パラパラとめくってみるが、文字ばかりの上、その文字が読めない。異世界語だ。
意味ねぇ。
「これじゃ役に立たない」
『時間ありますし、いっそ字の勉強をしてみては?』
「えー、めんどい」
今から字を勉強し始めても、このレシピ本読めるようになるには何か月かかるか。
『うーん、じゃあ、仕方ありません。レシピ本をあなたの部屋から召喚しましょう』
「そんなことできるの?」
『人を召喚するのは条件がそろわなければできないのですが、物だったら、大きさにもよりますが、いつでもできますよ』
なるほど。それは便利だ。
ということは、レシピ本に限らず、日用品の類もあちらから持ってくることもできるのか。

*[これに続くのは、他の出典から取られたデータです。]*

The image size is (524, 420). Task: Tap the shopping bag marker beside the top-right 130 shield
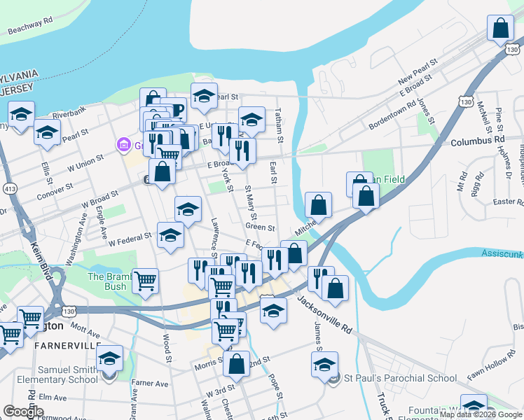click(501, 30)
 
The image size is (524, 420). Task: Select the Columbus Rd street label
click(477, 141)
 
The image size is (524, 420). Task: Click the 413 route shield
click(10, 188)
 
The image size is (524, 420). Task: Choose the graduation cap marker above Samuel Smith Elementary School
click(109, 359)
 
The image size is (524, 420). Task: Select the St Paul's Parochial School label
click(401, 379)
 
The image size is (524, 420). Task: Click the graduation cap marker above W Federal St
click(170, 236)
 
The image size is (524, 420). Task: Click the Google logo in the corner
click(24, 412)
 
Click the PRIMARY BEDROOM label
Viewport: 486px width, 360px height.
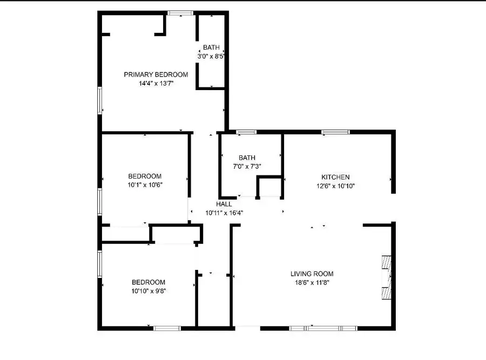pyautogui.click(x=156, y=74)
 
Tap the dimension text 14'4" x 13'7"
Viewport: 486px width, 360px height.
pyautogui.click(x=156, y=84)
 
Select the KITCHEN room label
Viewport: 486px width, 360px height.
pyautogui.click(x=335, y=177)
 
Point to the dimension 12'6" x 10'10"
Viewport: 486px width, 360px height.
pyautogui.click(x=335, y=186)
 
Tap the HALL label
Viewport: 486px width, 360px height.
pyautogui.click(x=224, y=204)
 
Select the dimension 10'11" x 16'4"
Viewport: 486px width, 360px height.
pyautogui.click(x=224, y=213)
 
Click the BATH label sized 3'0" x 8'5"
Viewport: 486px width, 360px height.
pyautogui.click(x=211, y=47)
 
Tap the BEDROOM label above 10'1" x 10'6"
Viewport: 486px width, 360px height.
pyautogui.click(x=144, y=176)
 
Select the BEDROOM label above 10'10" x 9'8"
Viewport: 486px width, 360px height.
pyautogui.click(x=148, y=282)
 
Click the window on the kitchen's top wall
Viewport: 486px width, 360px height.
pyautogui.click(x=335, y=132)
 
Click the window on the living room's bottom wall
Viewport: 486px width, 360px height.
pyautogui.click(x=323, y=328)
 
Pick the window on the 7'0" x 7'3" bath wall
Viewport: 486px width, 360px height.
pyautogui.click(x=246, y=132)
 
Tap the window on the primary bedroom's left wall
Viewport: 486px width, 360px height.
pyautogui.click(x=100, y=100)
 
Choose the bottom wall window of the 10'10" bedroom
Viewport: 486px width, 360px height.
pyautogui.click(x=167, y=328)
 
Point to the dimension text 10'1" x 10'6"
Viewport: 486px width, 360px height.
pyautogui.click(x=144, y=185)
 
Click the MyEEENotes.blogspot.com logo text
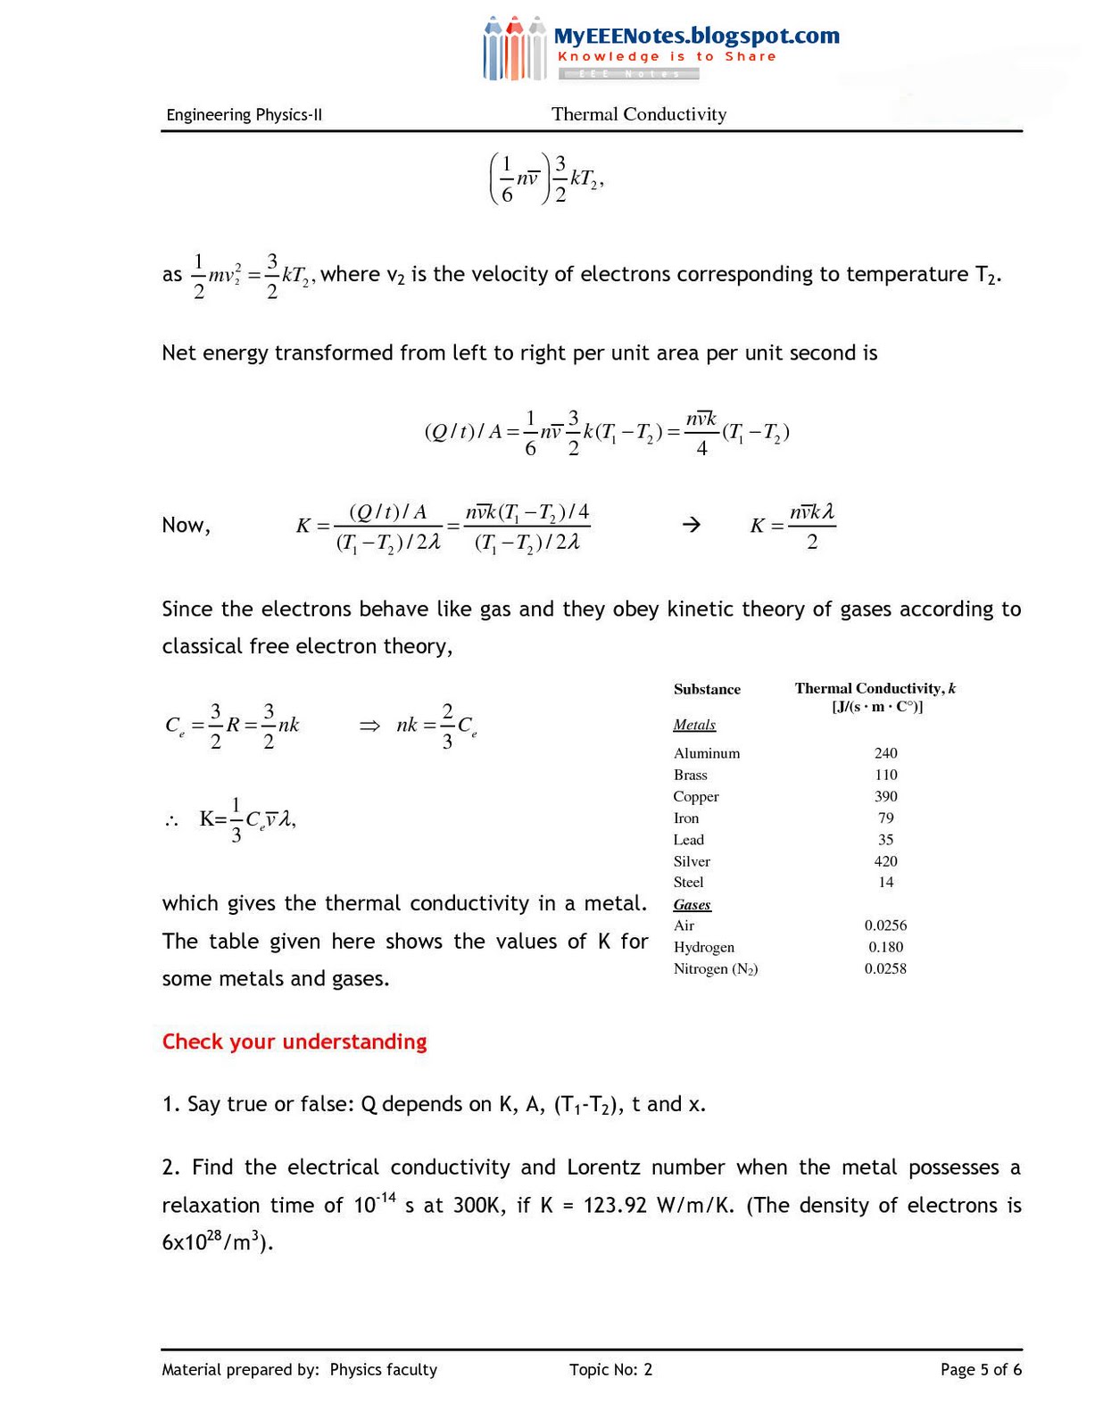[696, 36]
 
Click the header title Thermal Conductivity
[639, 114]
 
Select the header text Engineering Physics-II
[244, 115]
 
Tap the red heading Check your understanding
[294, 1042]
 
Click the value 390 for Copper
[885, 796]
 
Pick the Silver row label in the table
[692, 861]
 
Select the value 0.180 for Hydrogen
[885, 947]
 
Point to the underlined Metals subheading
[694, 725]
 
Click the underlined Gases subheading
[692, 905]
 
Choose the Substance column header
[707, 689]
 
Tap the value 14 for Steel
[885, 882]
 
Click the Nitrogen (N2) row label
[716, 969]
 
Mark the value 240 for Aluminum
[885, 753]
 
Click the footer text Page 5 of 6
[981, 1370]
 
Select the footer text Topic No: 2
[610, 1370]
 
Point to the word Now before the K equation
[186, 526]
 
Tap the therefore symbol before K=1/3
[171, 821]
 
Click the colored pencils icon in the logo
[514, 49]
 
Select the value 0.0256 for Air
[885, 926]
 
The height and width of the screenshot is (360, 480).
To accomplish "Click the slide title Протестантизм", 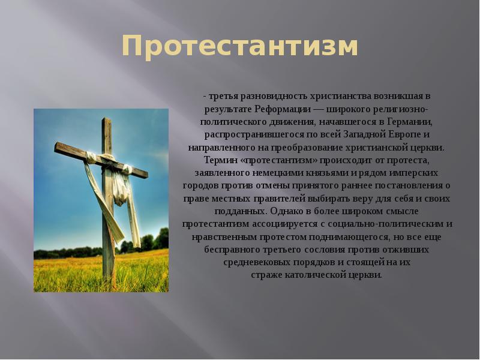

そんな便利な力があるなら、さっさと教えて欲しかった。
「じゃあさ。レシピ本はいいから、私の部屋にあるタブレットちょうだい」
『タブレットですか?』
「うん、えーと、薄っぺらい本みたいなやつ。机かベッドの上にあると思う」
『わかりました。では……召喚!!』
机の上が一瞬光ったかと思うと、そこには私のタブレットがあった。
「おおっ、これこれ~」
タブレットの電源を入れ、指紋認証。
「これで料理のレシピを検索すれば……」
と、検索をかけようとして、ふと思いとどまる。
いや、タブレットだけ送ってもらったはいいけど、WIFIとか繋がるのだろうか。
そんなふうに考えて、右上の表示を見ると、案の定WIFIなしのマークが表示されていた。
「ああ、ガワだけあっても使えないじゃん」
あわよくば動画なんかも見れたらと思っていたけど、もちろん無理っぽい。
『ダメなのですか?』
「完全にダメってわけじゃないけど、私の世界とつながってないと、機能が発揮できない」
『あー、そうなんですね』
くそぉ。料理に限らず、タブレットが普通に使えれば、かなり暇つぶしできたのに。
ソシャゲもできないじゃん。
「レシピ本そのものをお取り寄せするしかないか」
『わかりました! ただ、自分の魔力の問題もあるので、今日の召喚は次で最後ですよ』
「うん、わかった。お願い」
『では……召喚!!』
と、今度は、A4サイズの雑誌っぽい本が机の上に現れる。
パラパラとめくってみると、まぎれもなく初心者向けの料理の本だ。
「……ねえ、これって、どっから召喚したの?」
『えーと、勇者様を召喚した場所からほど近い"本屋"というところからです』
「あー……」
ってことは、これ万引きやん。
「ねえ、王女。召喚って、こっちからあっちへも送れるの?」
『できますよ。倍の魔力がかかりますが』
「じゃあ、明日でいいからさ。私の財布からお金あっちに送っといて。バレないだろうけど、良心が痛む」
『わかりました! 確かに勝手に持ってくるのはいけなかったですね。反省です』
まあ、これでとりあえずレシピは手に入ったわけだ。
自炊に関しては、これでもうしばらくはなんとかなるかな。